Available on: Stones Throw compilation
By now, perhaps, some of the immediate reactions to Veronica Vasicka’s Minimal Wave project will have cooled; as expertly summed up by Timothy Gabriele, the premise of broadly re-labeling and re-presenting various music from a near-history had some initial backlash, as well as a predictable hype, that came with the success of its first official compilation (as referenced in our recent interview with Vasicka).
However, despite any creeping monopoly that may be attributed to the name, it is difficult to see Minimal Wave as an archival project driven by anything other than a genuine passion for and knowledge of the kind of artists it (re)presents. It is therefore encouraging to hear the latest of the Minimal Wave compilation albums, The Minimal Wave Tapes 2 achieve a very respectable and genuinely exciting result all over again.

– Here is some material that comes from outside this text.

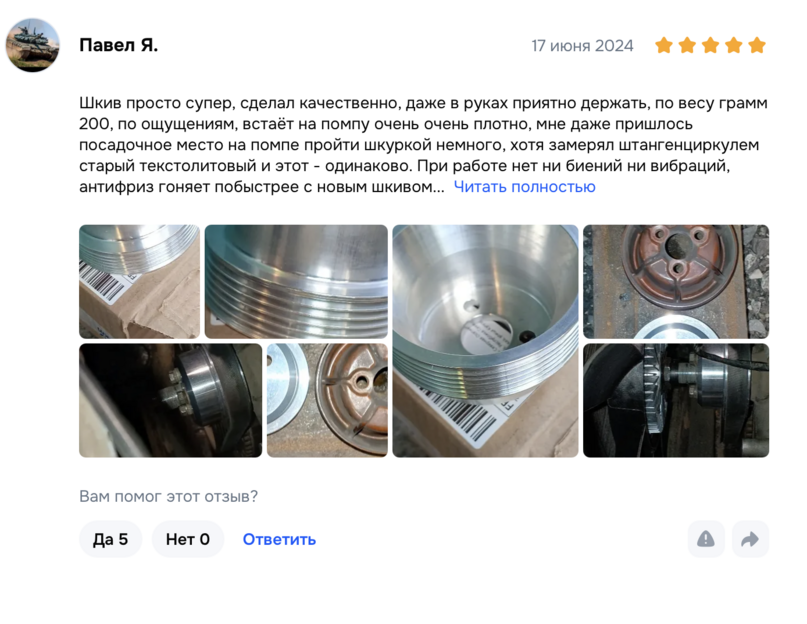This screenshot has height=624, width=807.
Task: Click the Ответить reply link
Action: click(x=279, y=540)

Vasicka has previously stated that the compiling element of this album was looser and more spontaneous, and that has been captured well. At a satisfying 14 tracks long it showcases a range of music that share different stylistic points but diverge in different directions at once. The opening five tracks – Hard Corps’ ‘Dirty’, In Trance 95’s ‘Presidente’, Philippe Laurent’s ‘Distorsion’, ‘HSTA’ by Das Ding and ‘What Happened to You?’ by Subject – all share a wild, monstrous, industrial energy, and their selection makes for a thrilling introduction to the earnest endeavours of the musicians of the period. They are exhilerating calamities, expertly controlled swathes of electronic percussion, relentless pumping synthesizers and vitriolic vocals.

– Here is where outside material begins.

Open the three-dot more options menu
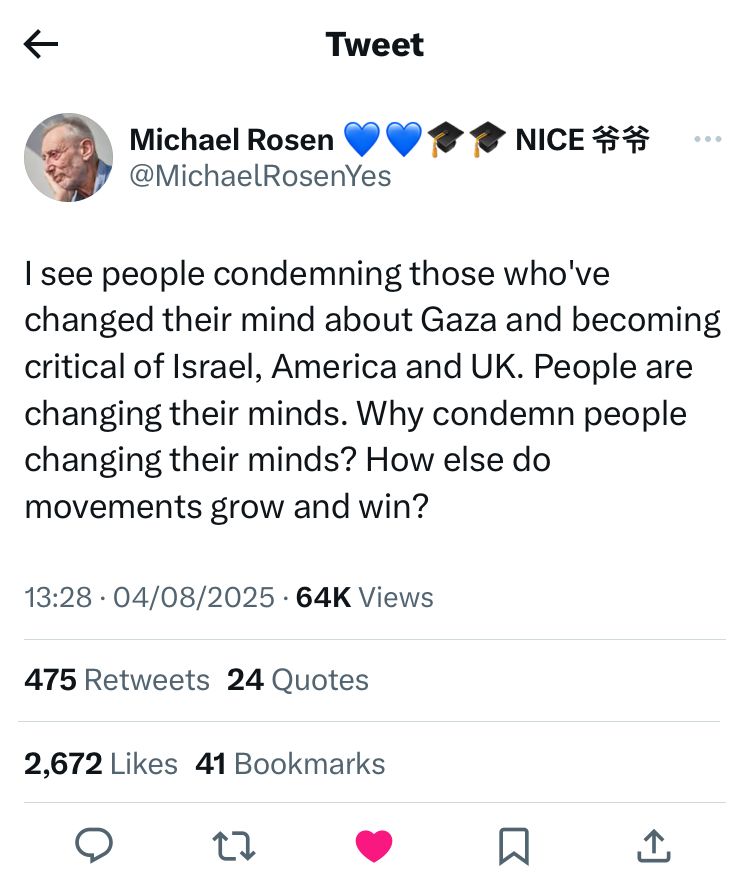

Ohama’s ‘The Drum’ marks a pivotal point within the selection, a Kraut jam coloured with a touch of humour and an unrestrained Italo influence. From here the compilation takes an odd and satisfying turn into a similarly bright selection: Geneva Jacuzzi’s ‘The Sleep Room’ dips the listener in a spring-reverb drenched medicated surf jam; through Antonym’s ‘Cinnamon Air’ it is not difficult to hear the period that Dopplereffekt derived much of his slow, arpeggiated electrofunk influences from; and Ruins by ‘Fire’ gives a harsher take on the same pop- and disco-inspired punk made famous by Talking Heads.
‘Animals From Outer Space’ by Ende Shneafliet then seems to initiate another change in programming direction, this and the remaining tracks falling more squarely into a kind of No Wave punk canon. Of these, In Aeternam Vale’s acidic buzz-drone mantra ‘Annie’ and searing, stuttering, soul-tinged closer ‘Theme’ by Aural Indifference are remarkable.
As far as historic compilations go, this is an undeniable belter, successfully capturing music with a very particular energy worth celebrating. While other archivists of the period and culture may naturally take issue with the umbrella grouping of what is indeed a diverse array of material, it would be extremely hard to deny that the tracks selected do not capture and summarise something quite quintessential. If that leads such collectors to gain more personal recognition for their own hard work, and for unexpected opportunities to explore the possibilities further it can only be a fantastic thing.